▸ Information provided
- - - - - - -
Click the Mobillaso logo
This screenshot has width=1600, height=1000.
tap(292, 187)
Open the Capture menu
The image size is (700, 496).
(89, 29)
- - - - - - -
▸ Task goal
Each line above must be printed exactly as it appears.

▸ Completed task
Click the Mobillaso logo
This screenshot has width=1600, height=1000.
tap(292, 187)
Open the Capture menu
The image size is (700, 496).
(89, 29)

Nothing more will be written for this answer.